Why not search for images of "Avatar theme park", and see if you can immediately distinguish
the concept illustrations from photographs of the finished park?

Now, I appreciate this might not sound like everyone's cup of tea - an hour-long monologue about a theme park based on a nine-year-old movie - but the sustained simplicity of the presentation is part of Nicholson's genius. My favourite detail is the Jordan Peele-y ambience of dread she notices pervading the park as a result of its invented backstory: the world's indigenous Na'vi have welcomed this second human invasion, we're told, there's statues and framed photographs everywhere celebrating human and Na'vi cooperation... but no Na'vi. Nicholson also just describes the rides, and I like just descriptions of rides, but these too add to the portrait of an idea that has over-reached itself just enough to be ceaselessly entertaining. Enjoy...



Tuesday 23 April 2019

What I REALLY think about Space



Happy St. Earth's Day!
(Africa actually much bigger in real life. How many more mistakes can you spot?)

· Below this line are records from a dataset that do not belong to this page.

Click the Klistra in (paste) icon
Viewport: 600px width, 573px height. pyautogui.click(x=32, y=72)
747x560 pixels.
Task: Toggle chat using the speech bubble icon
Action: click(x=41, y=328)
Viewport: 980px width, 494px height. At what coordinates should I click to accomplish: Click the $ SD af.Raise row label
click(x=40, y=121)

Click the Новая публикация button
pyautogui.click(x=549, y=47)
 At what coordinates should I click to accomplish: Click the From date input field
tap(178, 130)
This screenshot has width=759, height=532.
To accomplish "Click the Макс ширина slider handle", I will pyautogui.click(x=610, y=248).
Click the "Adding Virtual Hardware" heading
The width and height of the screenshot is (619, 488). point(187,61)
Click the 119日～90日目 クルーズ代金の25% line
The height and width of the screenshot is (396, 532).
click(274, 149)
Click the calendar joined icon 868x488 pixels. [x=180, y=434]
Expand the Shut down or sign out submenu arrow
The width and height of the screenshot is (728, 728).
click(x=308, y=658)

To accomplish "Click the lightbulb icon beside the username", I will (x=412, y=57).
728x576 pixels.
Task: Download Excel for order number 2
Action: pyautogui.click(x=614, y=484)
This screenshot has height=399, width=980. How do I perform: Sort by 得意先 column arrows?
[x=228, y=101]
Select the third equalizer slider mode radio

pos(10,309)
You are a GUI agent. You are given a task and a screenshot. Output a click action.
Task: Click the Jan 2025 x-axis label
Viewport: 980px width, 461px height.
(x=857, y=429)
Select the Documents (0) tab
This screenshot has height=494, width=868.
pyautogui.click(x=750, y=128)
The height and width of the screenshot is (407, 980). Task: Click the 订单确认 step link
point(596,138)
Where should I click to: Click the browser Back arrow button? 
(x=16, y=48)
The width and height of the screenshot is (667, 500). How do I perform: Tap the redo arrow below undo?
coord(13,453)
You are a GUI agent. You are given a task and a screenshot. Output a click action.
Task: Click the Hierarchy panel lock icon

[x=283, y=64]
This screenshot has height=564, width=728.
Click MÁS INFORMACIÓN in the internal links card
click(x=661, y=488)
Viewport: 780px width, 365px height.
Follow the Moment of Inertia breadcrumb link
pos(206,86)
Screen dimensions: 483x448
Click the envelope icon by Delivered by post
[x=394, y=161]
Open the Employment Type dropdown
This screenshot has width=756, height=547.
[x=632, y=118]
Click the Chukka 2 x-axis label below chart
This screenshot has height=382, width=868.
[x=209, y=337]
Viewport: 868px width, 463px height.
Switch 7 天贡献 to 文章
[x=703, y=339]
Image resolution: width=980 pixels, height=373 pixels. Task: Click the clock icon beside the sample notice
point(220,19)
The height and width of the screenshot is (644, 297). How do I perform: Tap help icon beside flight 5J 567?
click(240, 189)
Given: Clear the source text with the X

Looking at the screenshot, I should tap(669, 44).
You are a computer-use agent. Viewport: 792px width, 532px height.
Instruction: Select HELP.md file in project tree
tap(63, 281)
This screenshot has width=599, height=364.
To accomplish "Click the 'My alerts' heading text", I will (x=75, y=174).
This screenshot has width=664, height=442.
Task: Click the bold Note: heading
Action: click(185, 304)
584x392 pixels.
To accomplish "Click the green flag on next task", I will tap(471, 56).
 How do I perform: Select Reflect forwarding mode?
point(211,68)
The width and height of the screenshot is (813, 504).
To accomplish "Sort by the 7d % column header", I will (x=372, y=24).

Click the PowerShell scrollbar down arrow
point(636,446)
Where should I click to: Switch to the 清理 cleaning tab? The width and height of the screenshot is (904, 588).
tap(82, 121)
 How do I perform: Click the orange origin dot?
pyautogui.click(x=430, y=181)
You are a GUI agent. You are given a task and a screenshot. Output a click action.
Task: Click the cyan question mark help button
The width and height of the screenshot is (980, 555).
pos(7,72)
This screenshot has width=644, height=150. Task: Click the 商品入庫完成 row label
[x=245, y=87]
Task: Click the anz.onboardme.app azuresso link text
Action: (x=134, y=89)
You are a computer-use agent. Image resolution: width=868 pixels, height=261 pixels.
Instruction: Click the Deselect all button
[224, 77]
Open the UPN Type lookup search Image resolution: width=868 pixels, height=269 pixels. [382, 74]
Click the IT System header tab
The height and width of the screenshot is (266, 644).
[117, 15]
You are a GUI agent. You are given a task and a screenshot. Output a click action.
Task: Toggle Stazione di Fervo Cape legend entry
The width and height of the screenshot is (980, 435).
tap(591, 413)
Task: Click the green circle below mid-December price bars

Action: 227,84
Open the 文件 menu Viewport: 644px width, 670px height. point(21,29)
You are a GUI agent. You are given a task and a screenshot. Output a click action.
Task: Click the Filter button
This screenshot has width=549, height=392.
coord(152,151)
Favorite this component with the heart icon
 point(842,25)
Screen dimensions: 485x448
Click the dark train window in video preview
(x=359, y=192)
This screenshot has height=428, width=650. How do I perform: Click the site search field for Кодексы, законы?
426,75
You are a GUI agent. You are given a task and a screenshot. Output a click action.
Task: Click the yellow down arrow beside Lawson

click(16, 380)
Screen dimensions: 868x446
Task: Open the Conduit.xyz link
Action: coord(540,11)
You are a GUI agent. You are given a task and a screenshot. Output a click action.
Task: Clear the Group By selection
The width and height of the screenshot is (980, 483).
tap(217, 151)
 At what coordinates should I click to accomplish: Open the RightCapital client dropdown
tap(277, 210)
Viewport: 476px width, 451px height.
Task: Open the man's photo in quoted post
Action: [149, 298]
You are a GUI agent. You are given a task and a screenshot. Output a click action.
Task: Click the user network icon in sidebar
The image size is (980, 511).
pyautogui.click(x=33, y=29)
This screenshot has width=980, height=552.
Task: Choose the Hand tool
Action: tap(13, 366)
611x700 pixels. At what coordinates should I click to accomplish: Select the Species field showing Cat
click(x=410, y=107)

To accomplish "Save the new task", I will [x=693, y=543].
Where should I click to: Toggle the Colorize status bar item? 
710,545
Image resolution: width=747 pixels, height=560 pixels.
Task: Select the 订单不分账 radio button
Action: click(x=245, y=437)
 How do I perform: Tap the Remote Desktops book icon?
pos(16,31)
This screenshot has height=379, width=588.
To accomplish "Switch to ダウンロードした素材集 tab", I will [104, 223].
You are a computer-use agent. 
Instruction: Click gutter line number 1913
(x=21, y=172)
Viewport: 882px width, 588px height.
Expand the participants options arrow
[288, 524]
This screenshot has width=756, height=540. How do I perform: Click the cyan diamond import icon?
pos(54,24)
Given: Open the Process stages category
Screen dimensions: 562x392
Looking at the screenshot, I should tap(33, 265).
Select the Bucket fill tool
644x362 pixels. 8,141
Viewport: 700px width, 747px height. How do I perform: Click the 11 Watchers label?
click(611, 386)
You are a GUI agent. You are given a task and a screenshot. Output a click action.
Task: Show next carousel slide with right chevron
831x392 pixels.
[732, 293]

Below is a terribly on-brand TED talk (painful intro, but good meat) delivering a potted literary history of some of the lunar fantasies which might have inspired space flight, and namechecking Cyrano De Bergerac and the Baltimore Gun Club both of whom can be seen above toasting a cosmonaut alongside Baron Munchausen in one of my favourite films of all time. I'm a sucker for this kind of cataloguing - I love finding out where ideas come from, especially if the results involve illustrations of Jacobeans borne over a pointy island by a rig of geese - and as long term readers of this blog will know, this historical symbiosis of stark pottiness and scientific innovation was a big influence on me finally rolling up my sleeves and writing a whole two episodes of "Time Spanner".


But. There must have been a reason I made the narrator of that show a dead dog, and located its traditional scifi tropes not in outer space but in "Heaven", a dimension of things that don't exist, and with Extinction Rebellion taking so well to the streets I've been growing more honest with myself about exactly what it is I expect humanity to be able to pull off, and reconsidering just how very big space is, and I reckon Alex McDonald's talk misses something very big - that Carl Sagan, who was right about so much, might not have been right about this. Guys... I don't think we're going into Space. Sorry, but even if we survive for another million years I just don't think there's anything out there worth the intergalactic faff. I mean it's really far away, and those tales we told ourselves of other worlds were hangovers from sea-faring days, the hopes of encountering higher intelligences a hangover from angels, and so the idea that these exciting space adventures might have inspired billions upon billions' worth of scientific research seems more hilarious to me now than wonderful. Wasn't "flight" once synonymous with fleeing - hence "fight or flight"?* But we're never leaving home, not really. Because what's out there isn't Heaven, it's at best a well. And however much we lower into it, if there is such a thing as human destiny I'm pretty convinced now that it will be played out on this pale blue dot. We need something else to explore then, which is good news, I think. I don't know what NASA should be doing in the meantime though, apart from splashing out on a few more lady space suits. Drugs?
You're welcome.


Actual size of Africa (from back when BBC1 was the whole world.)

* I also found out recently that "cope" comes from the French "coup", so it's not a synonym for bearing at all in fact, but for fighting. Like I say, I love finding out where ideas come from.